*** Opening of Dataset records ***

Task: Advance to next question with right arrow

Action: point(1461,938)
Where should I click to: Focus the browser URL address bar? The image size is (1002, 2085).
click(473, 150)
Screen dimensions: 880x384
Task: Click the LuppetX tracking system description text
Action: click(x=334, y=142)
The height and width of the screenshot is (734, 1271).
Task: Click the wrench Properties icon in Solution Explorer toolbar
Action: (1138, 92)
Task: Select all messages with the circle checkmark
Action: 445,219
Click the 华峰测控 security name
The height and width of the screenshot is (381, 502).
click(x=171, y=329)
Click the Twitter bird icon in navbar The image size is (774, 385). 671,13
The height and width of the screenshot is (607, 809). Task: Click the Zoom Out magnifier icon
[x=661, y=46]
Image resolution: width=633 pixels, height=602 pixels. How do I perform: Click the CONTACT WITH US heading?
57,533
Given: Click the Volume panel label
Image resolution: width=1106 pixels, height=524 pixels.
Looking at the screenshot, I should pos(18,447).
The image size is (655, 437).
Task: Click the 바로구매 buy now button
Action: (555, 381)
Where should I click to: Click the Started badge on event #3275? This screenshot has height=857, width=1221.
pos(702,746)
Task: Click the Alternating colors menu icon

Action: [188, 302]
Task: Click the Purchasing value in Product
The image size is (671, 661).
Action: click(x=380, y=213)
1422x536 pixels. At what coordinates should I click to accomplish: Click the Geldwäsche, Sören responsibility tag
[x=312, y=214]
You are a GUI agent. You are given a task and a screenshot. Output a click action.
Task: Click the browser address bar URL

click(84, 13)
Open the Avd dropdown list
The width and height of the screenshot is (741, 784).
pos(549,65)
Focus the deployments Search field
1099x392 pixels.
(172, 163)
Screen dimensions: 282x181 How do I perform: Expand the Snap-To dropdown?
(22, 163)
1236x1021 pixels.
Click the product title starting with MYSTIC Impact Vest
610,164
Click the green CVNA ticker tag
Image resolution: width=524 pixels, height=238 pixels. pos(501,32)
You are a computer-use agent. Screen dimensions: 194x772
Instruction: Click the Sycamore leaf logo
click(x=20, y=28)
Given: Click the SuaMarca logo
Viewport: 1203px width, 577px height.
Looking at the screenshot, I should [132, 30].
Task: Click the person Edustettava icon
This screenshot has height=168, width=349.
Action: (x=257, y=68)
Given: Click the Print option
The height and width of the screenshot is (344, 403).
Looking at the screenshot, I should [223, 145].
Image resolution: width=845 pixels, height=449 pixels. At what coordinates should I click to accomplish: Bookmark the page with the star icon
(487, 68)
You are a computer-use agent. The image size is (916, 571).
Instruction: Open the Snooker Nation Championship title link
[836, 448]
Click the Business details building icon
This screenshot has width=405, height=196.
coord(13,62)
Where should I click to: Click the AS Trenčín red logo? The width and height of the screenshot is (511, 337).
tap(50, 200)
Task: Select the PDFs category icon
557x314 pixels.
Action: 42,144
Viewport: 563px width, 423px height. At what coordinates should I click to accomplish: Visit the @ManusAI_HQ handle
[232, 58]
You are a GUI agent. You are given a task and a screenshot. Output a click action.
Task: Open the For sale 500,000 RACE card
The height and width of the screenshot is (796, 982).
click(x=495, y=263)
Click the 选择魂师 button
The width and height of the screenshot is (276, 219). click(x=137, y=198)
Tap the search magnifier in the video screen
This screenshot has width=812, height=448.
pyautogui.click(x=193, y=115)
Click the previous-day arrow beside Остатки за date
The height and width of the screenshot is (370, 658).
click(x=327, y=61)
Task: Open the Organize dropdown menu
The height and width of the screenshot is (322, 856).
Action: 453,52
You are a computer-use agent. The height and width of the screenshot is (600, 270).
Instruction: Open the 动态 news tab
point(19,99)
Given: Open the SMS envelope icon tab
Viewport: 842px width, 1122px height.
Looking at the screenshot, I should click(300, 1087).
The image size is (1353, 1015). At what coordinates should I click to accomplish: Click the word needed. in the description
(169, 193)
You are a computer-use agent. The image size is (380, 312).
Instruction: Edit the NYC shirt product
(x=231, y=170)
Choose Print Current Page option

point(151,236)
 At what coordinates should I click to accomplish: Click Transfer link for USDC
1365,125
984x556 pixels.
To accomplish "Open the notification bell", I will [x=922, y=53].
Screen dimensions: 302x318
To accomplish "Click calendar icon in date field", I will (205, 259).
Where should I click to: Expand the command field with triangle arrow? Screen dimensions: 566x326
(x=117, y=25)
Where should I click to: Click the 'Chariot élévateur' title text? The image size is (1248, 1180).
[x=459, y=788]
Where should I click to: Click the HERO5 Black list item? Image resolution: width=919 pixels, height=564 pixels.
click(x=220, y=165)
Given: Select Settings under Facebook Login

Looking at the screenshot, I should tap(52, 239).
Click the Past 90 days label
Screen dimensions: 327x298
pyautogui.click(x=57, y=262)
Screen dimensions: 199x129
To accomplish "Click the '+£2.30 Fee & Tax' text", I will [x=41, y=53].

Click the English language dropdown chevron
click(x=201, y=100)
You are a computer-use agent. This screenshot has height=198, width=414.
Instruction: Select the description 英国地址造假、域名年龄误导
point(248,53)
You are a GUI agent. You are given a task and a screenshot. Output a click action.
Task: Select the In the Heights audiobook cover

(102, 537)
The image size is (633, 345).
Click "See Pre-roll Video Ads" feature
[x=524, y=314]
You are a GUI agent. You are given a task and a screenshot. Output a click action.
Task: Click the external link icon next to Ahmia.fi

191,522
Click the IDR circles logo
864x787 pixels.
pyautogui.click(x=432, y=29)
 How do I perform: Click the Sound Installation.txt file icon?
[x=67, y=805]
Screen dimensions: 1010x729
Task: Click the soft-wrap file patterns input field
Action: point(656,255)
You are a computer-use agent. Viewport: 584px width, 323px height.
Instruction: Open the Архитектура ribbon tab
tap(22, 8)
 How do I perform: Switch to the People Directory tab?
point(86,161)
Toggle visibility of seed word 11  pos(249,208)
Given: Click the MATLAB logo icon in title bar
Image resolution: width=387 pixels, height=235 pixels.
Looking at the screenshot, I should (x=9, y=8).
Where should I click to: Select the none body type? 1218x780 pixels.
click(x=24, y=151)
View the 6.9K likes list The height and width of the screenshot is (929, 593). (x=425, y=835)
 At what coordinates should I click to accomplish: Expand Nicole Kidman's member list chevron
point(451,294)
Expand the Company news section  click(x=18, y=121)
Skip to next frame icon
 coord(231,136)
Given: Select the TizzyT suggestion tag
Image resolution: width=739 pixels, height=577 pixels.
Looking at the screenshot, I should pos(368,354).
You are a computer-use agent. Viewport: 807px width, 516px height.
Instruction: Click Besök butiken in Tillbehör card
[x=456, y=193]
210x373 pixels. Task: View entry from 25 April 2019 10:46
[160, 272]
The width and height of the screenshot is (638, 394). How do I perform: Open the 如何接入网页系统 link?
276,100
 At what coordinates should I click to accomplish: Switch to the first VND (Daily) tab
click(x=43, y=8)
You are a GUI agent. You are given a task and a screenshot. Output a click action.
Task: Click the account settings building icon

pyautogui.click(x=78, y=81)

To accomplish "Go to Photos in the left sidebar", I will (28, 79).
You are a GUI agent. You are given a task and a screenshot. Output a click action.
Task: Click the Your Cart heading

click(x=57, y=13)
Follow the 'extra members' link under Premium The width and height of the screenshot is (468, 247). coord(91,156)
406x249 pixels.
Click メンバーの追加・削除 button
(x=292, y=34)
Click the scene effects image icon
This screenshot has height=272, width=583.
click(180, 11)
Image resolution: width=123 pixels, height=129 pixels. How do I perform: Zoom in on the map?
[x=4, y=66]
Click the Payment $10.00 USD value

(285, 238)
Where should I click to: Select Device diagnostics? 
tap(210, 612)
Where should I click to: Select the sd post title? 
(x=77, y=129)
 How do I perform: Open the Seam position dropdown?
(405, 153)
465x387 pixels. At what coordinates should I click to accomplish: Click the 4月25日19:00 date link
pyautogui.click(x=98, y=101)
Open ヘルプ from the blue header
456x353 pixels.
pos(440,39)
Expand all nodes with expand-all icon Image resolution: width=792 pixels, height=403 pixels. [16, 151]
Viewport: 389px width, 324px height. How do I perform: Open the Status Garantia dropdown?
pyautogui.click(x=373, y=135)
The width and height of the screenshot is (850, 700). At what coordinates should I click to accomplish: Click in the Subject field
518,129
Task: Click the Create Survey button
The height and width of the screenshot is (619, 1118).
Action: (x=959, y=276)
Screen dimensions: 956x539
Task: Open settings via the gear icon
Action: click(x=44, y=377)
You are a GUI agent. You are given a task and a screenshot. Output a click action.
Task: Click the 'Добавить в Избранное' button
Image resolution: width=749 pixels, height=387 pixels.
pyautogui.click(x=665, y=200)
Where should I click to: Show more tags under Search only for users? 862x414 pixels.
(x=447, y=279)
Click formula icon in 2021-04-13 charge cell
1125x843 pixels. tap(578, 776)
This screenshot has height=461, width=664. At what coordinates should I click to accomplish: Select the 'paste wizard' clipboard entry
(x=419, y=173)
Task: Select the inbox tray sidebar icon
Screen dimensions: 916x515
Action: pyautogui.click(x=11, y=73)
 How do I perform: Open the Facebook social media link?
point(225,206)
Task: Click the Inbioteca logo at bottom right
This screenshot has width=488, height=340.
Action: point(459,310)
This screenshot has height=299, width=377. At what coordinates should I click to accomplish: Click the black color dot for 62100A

*** Close of Dataset records ***

## What the task requires
Every line above that holds the string "will" should be returned.

## Result of the task
To accomplish "Open the notification bell", I will [x=922, y=53].
To accomplish "Click calendar icon in date field", I will (205, 259).
To accomplish "Click the '+£2.30 Fee & Tax' text", I will [x=41, y=53].
To accomplish "Go to Photos in the left sidebar", I will (28, 79).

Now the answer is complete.